The Xen Project community has also been instrumental in encouraging Xen’s use in embedded platforms, which while different from Xen’s original cloud based goals, is an area poised for growth in virtualization implementations.

How does the Xen Project’s technology help your business?

Xen Project technologies provide a basis for services that we provide to our customers. Through the DornerWorks Virtuosity distribution (http://dornerworks.com/xen/virtuosity), we give customers the means to get started quickly prototyping with Xen on embedded systems. From there, we provide services to refine their solution or develop new components around Xen that they may need, such as new guest OS, new PV drivers, etc. We also provide a Quick Start Package (http://dornerworks.com/xen/xen-quick-start) to help train others on Xen, virtualization, and specific platforms. This is a good option for both those that are just getting their feet wet and those that want to know all the nitty-gritty details.

What are some of the major changes you see with virtualization?
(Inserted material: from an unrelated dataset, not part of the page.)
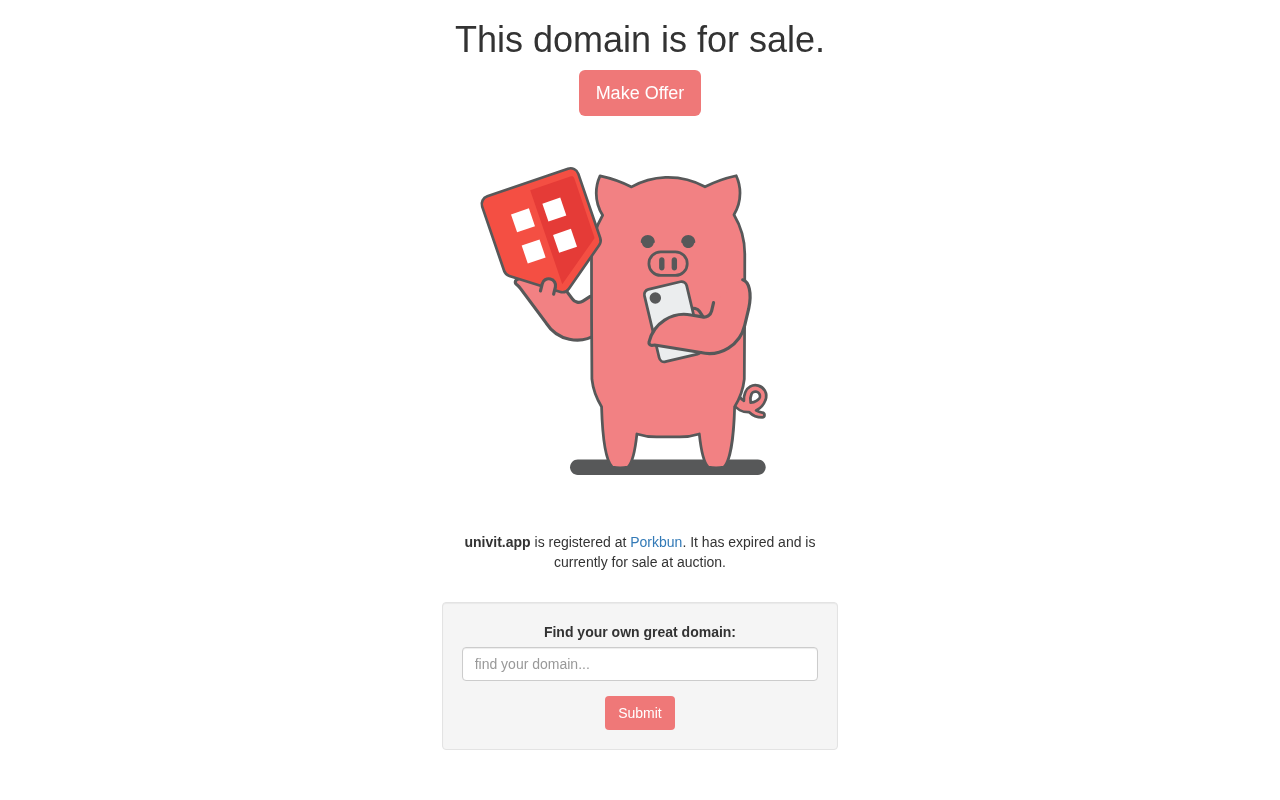Click the pig's snout
Viewport: 1280px width, 800px height.
click(x=668, y=264)
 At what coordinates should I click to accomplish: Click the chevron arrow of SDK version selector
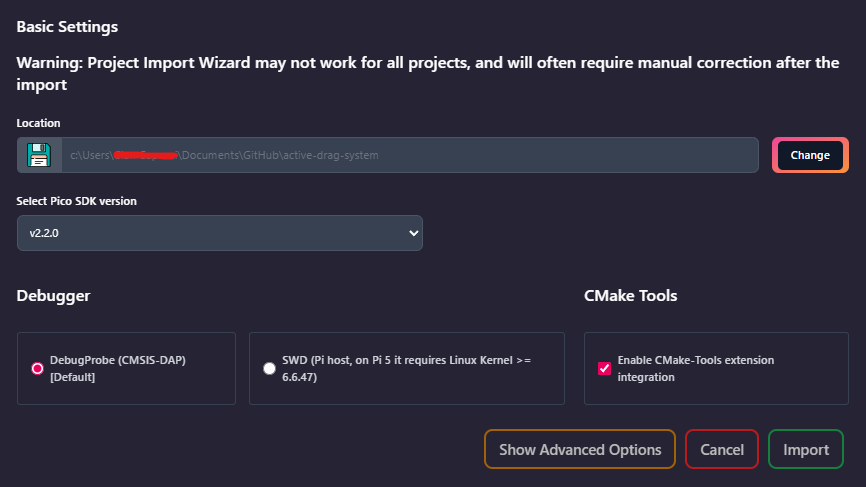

We see virtualization becoming more and more of a necessity in the embedded world. As the complexity of processors increases, the difficulty of utilizing them increases. Processors, like the Zynq UltraScale+ MPSoC, that have a Quad-Core ARM Cortex-A53, a Dual-Core ARM Cortex-R5, and an FPGA in a single chip, can be difficult to manage. Virtualization provides a means to isolate out various pieces in a more manageable and effective way. Not only does the Xen Project Hypervisor help manage complexity, but it also can reduce size, weight, and power (SWaP), provide redundancy, address obsolescence of legacy systems, and more.
However, while the temptation is to use virtualization to create a single integrated platform for all computation, this approach could create a single point of failure unless it is mitigated by system wide redundancies. In these applications, Xen Project technologies can be used to provide an embedded “cloud,” which provides the reliability required by the application with a large measure of integration. This approach is both familiar and different in embedded applications, which frequently use both hardware and software to provide both isolation and redundancy, but have traditionally leaned more on hardware based solutions.

What advice would you give someone considering joining the Xen Project?

Just jump in and get involved. Go to the conferences, meet people, submit patches, review patches, ask questions, and enjoy yourself. It is a great community that is friendly, open, and has a lot of people with similar goals. They want to help each other and improve the technologies we are all utilizing. I have personally had a blast at the Developer’s Summit and look forward to going to more.

What excites you most about the future of Xen?

I am excited to see hardware become more virtualization friendly. When Xen can utilize these features, the overhead added to the system can be decreased even further than it already has been. This will help make the Xen Project Hypervisor an even more attractive solution in the embedded space.

Embedded hypervisors have been around for a long time, but with the increasingly complex SoCs being produced by chip vendors and the industry drive towards system integration, the number of deployed hypervisor based embedded systems continues to increase. While it has taken longer than we thought when we first joined the Xen Project community, we can see the fruits of these efforts starting to pay off.  We are excited to be a part of the many Xen Project contributors putting Xen in systems quite different from the cloud, utilizing the same underlying technologies in order to provide the security and reliability we have become accustomed to in cloud applications to embedded ones.

Additionally when we first started working with the Xen Project there was not much talk about the safety certification of Xen, but with the increasing interest of the automotive industry in hypervisors, we are seeing a lot of discussion and progress on this front. There is still a long way to go, but at least the will is currently there.